The company’s reach in the travel market ensured that the card could be used in tens of thousands of places, and eventually the company became a massive conglomerate known for promoting an array of colorful cards—first gold, then platinum, then black, now blue.
Many believe mobile payments will be the future of consumer credit, dispensing with the tiny cards. But the newer start-up players have already hit some snags.
First of all, someone needs to tell the American public that there’s a good reason to change. As little as two years ago, the U.S. was projected to do only half as much business in mobile payments as the Asia-Pacific region. Fraud is a big issue. But perhaps the most embarrassing concerns a start-up named named ISIS. For obvious reasons, last September, the firm changed its name to the less-terroristy Softcard.
Unfortunately for them, they decided to do so a week before Apple Pay came out.
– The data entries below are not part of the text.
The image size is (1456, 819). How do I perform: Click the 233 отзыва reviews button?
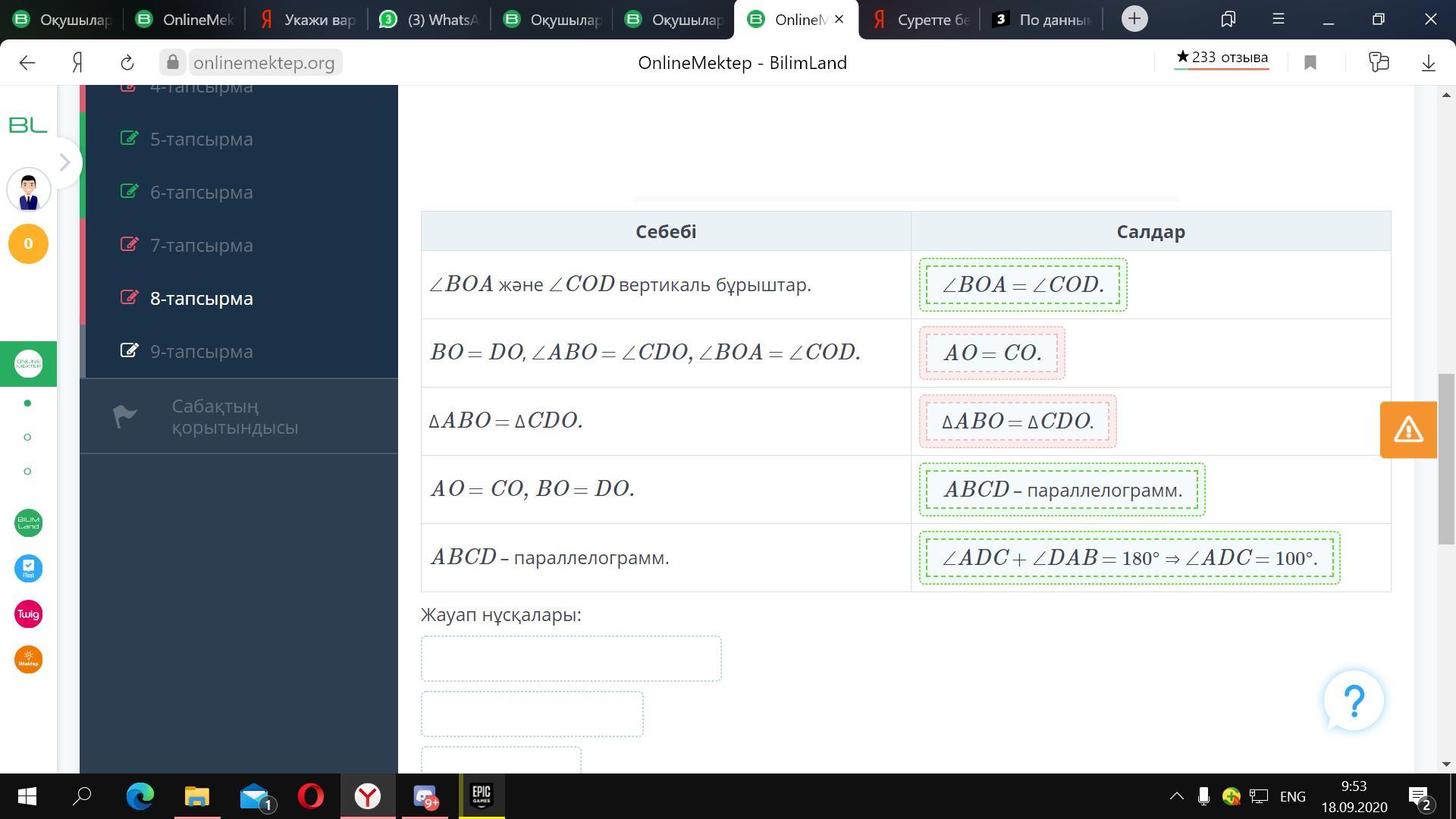pyautogui.click(x=1222, y=58)
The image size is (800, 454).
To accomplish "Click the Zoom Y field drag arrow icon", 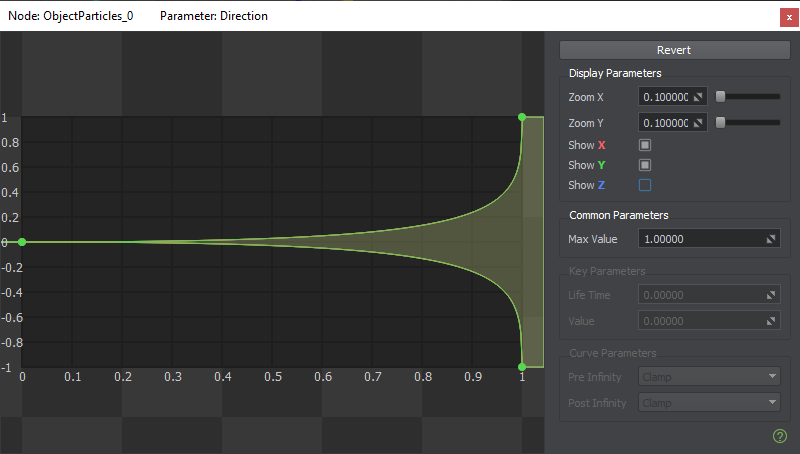I will click(x=699, y=123).
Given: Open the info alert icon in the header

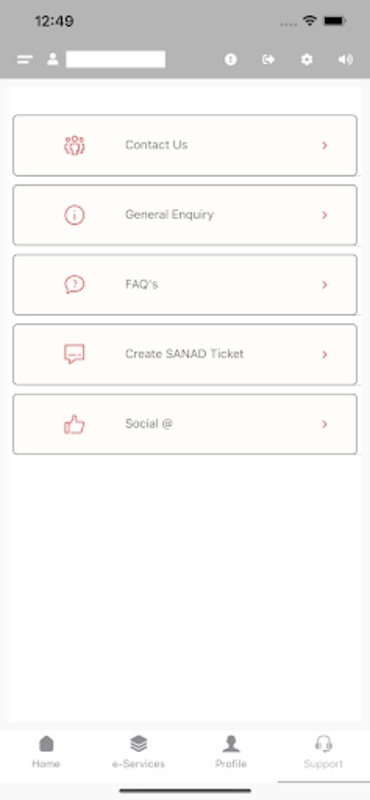Looking at the screenshot, I should 231,60.
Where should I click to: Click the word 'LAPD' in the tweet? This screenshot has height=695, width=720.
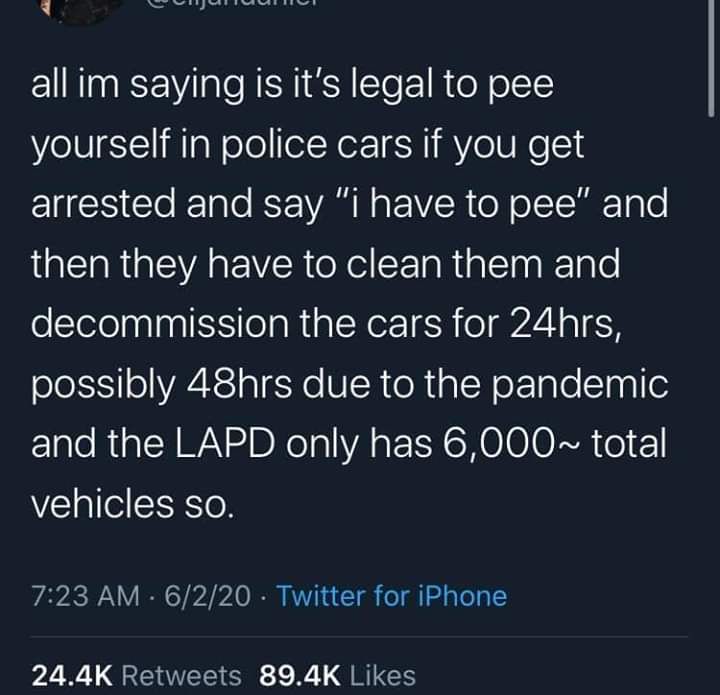click(x=225, y=444)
That was the beginning of the end, and back in March, the firm closed its doors entirely.
You can find one relic of this utter failure on eBay,where someone was selling an American Express Serve card with ISIS branding. The card literally says “Serve ISIS.”
A Colorado Springs man was quick to point out the unfortunate nature of the card last year, tipping off a local television station after a shopkeeper noted the unfortunate branding.
“I just want to have people be aware of … this card that’s going around and they’re getting in the mail,”Wayne Davis told KKTV of his gift card. “It shouldn’t say ‘Serve ISIS’ on it, cause that that’s pretty bad … I just don’t want anyone to get hurt over a dumb credit card.”
American Express says it started using “ISIS” on its cards years earlier simply because it liked the name.
Let’s chalk this one up to being yet another weird footnote in AmEx’s long journey through package delivery to plastic discs.